▶ **Entries provided**
--------------------------------

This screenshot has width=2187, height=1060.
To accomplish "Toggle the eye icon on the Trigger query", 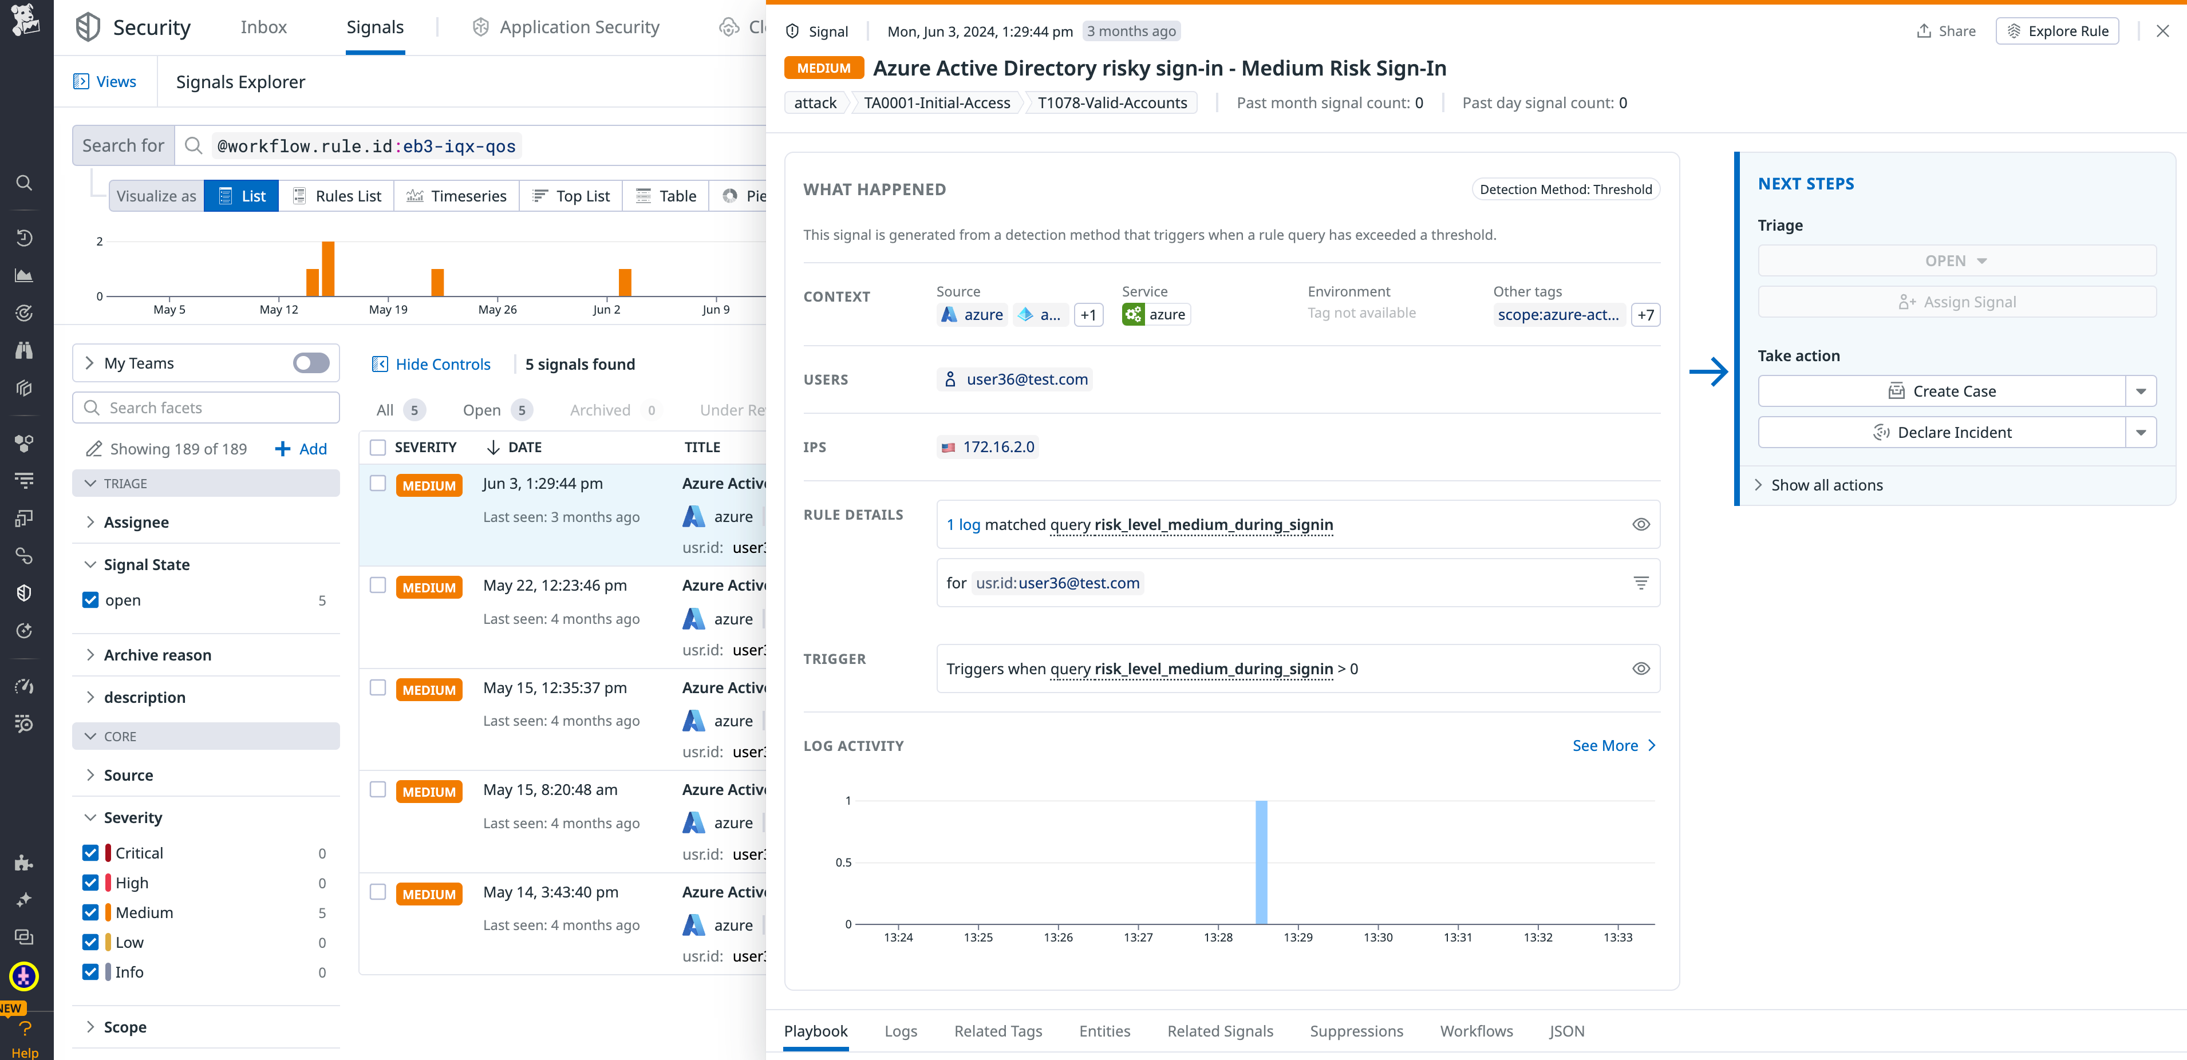I will (x=1642, y=668).
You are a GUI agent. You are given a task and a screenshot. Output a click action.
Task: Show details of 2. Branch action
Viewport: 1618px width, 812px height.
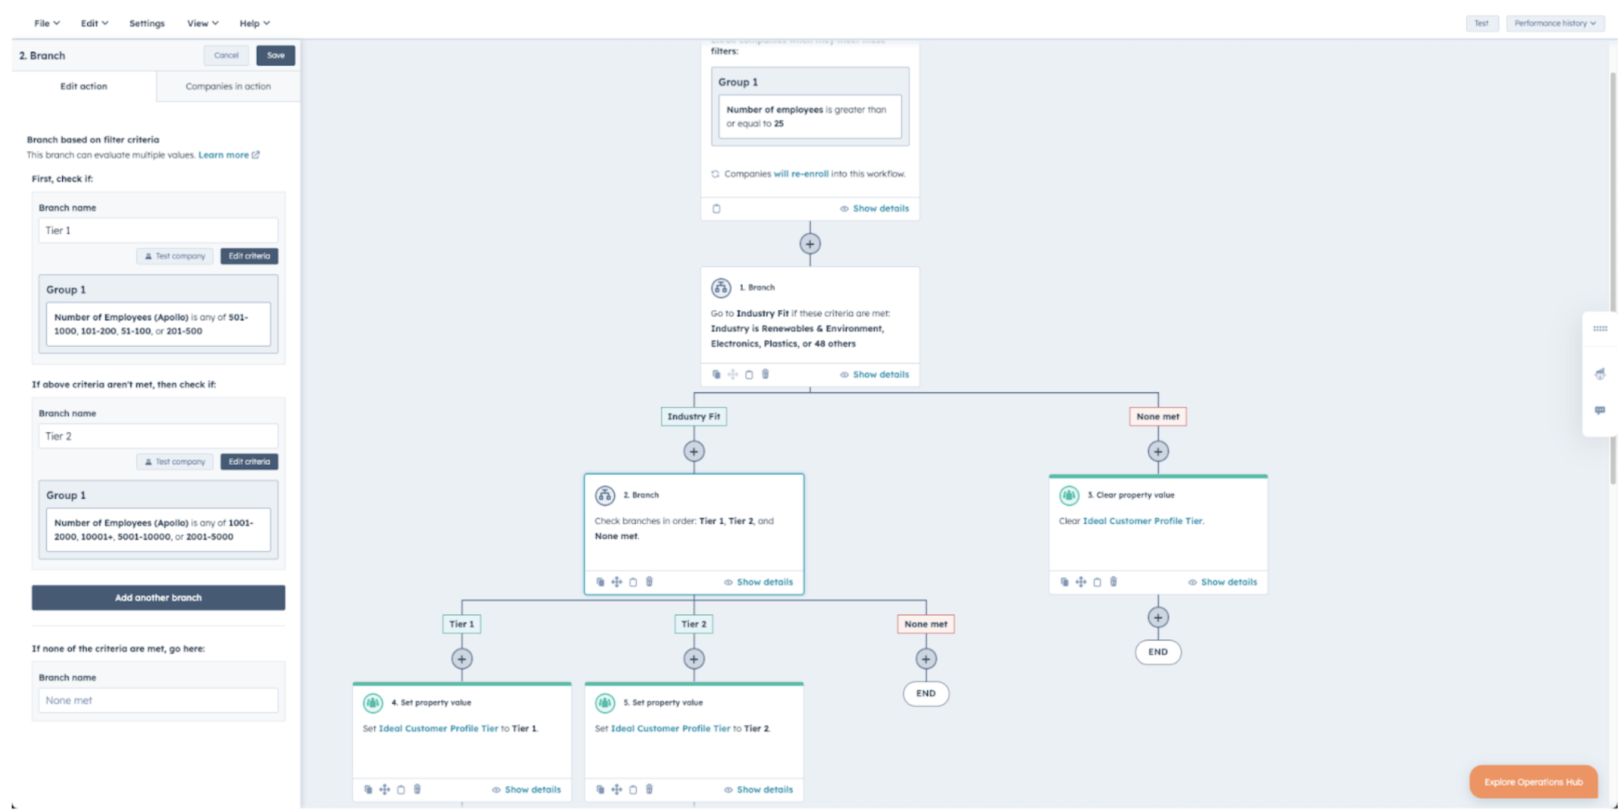758,582
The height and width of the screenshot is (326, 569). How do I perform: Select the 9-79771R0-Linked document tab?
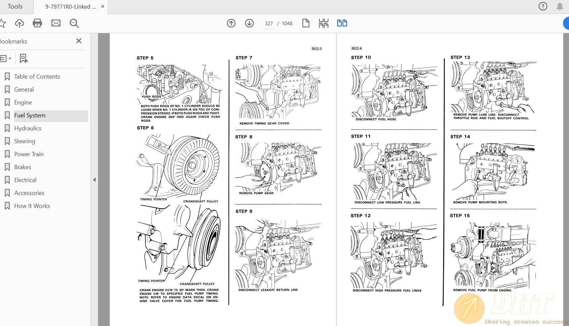coord(70,6)
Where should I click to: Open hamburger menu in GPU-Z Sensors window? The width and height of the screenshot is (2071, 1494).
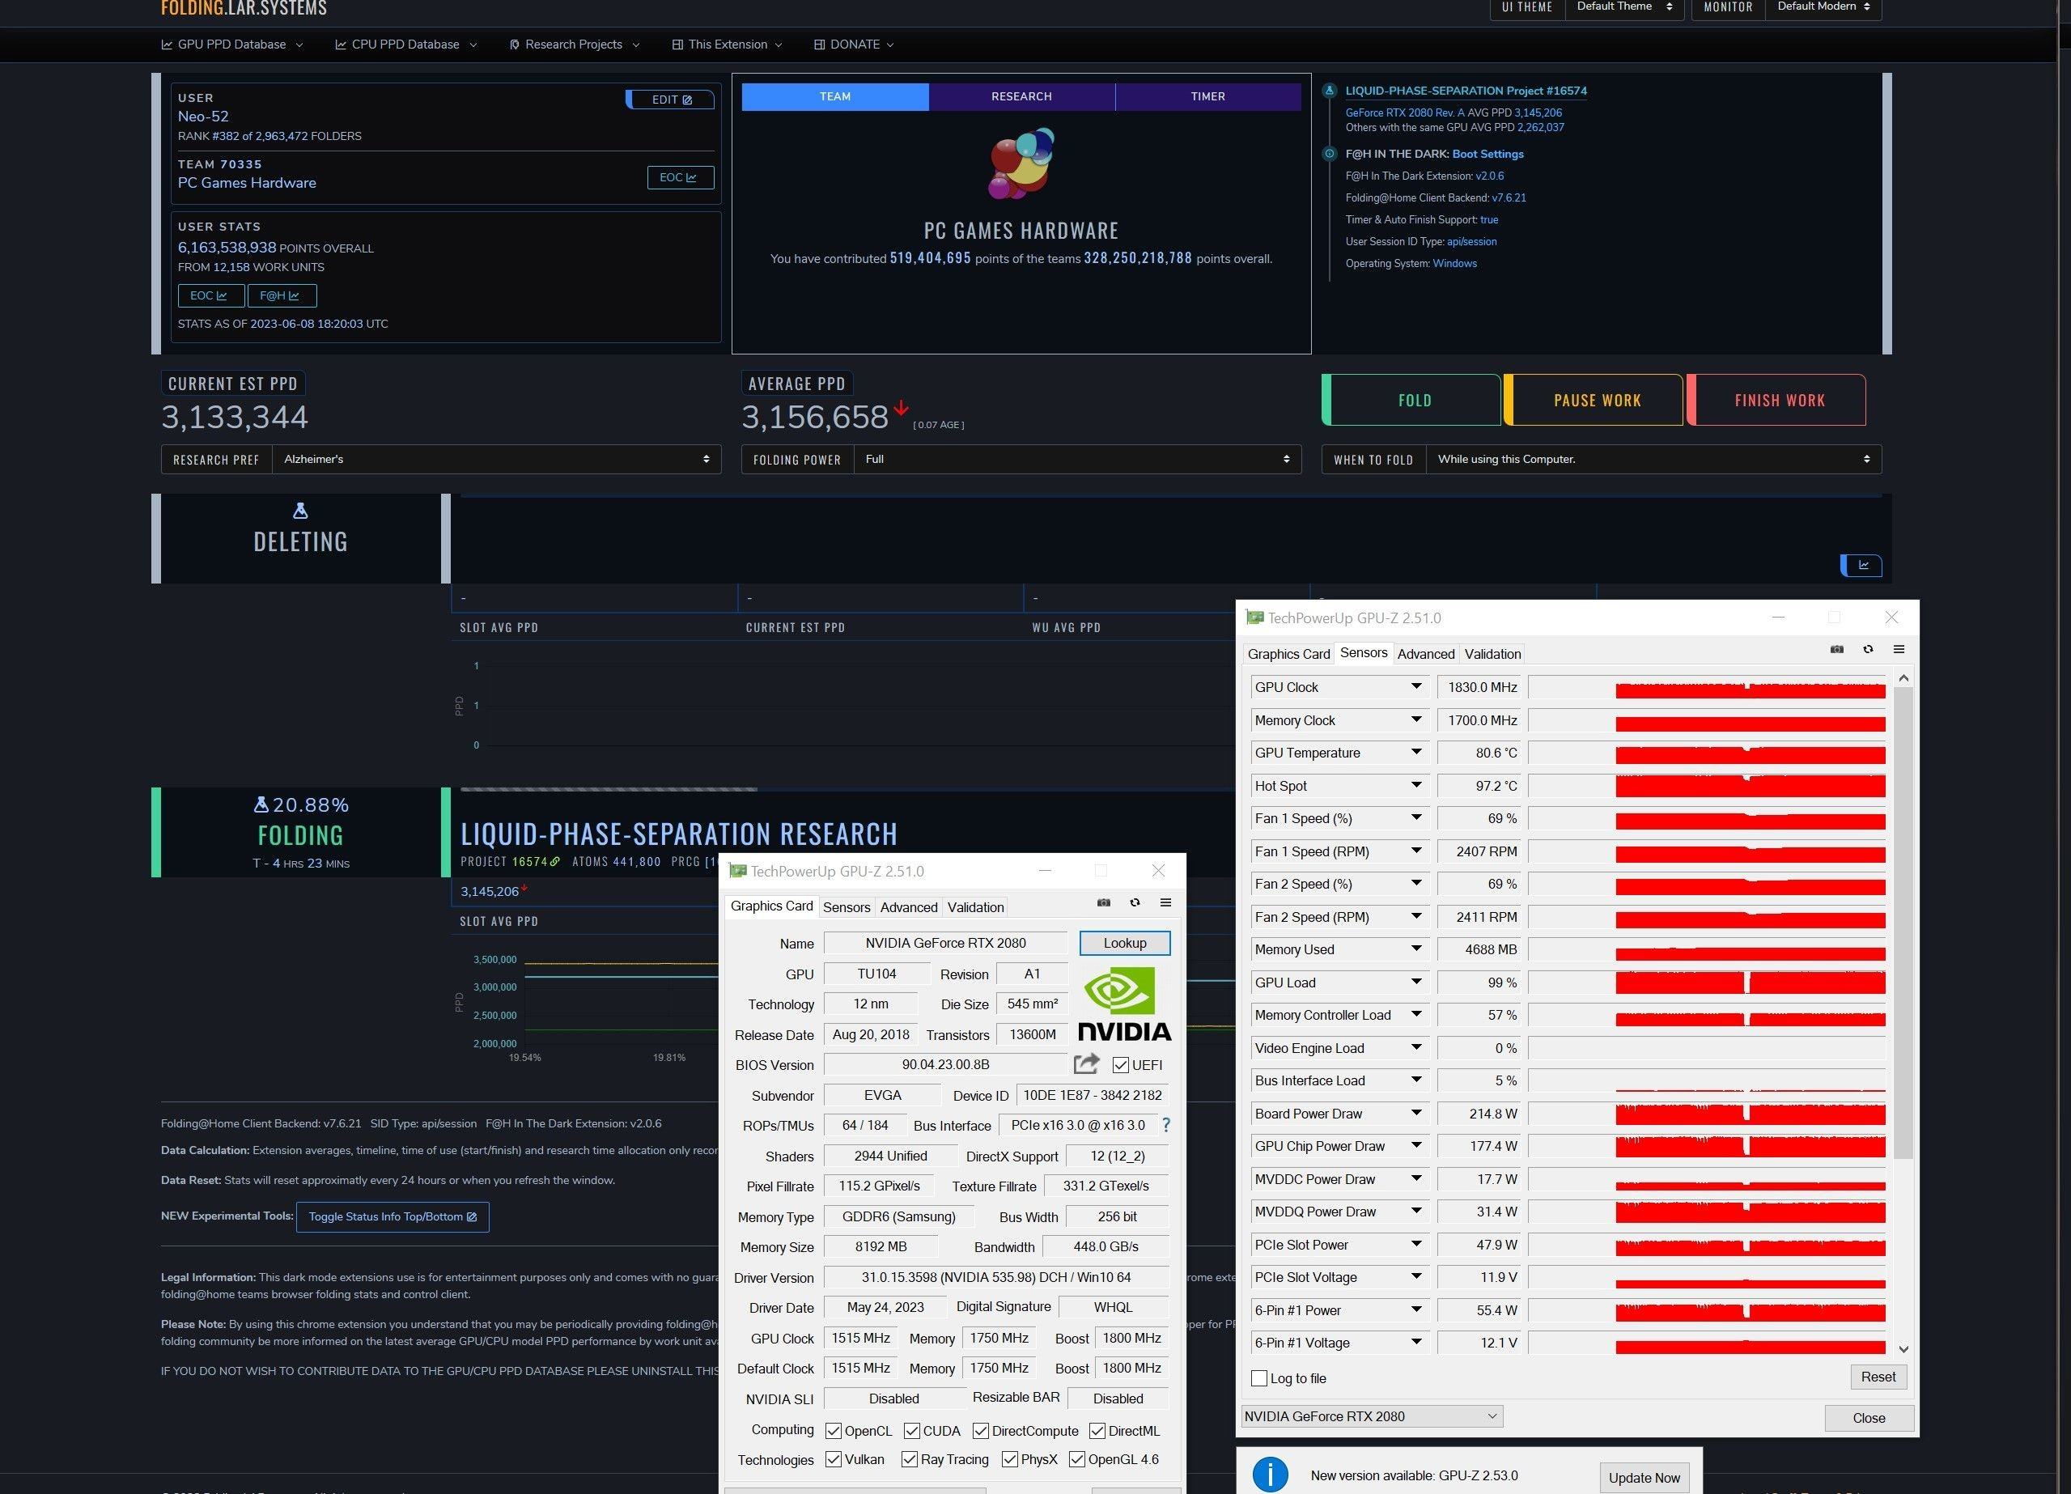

--------------------------------

▶ **Task directions**
Copy out each line of the listing that holds the string "action".

▶ **Finished exercise**
You are a GUI agent. You are given a task and a screenshot. Output a click action.
Task: Show details of 2. Branch action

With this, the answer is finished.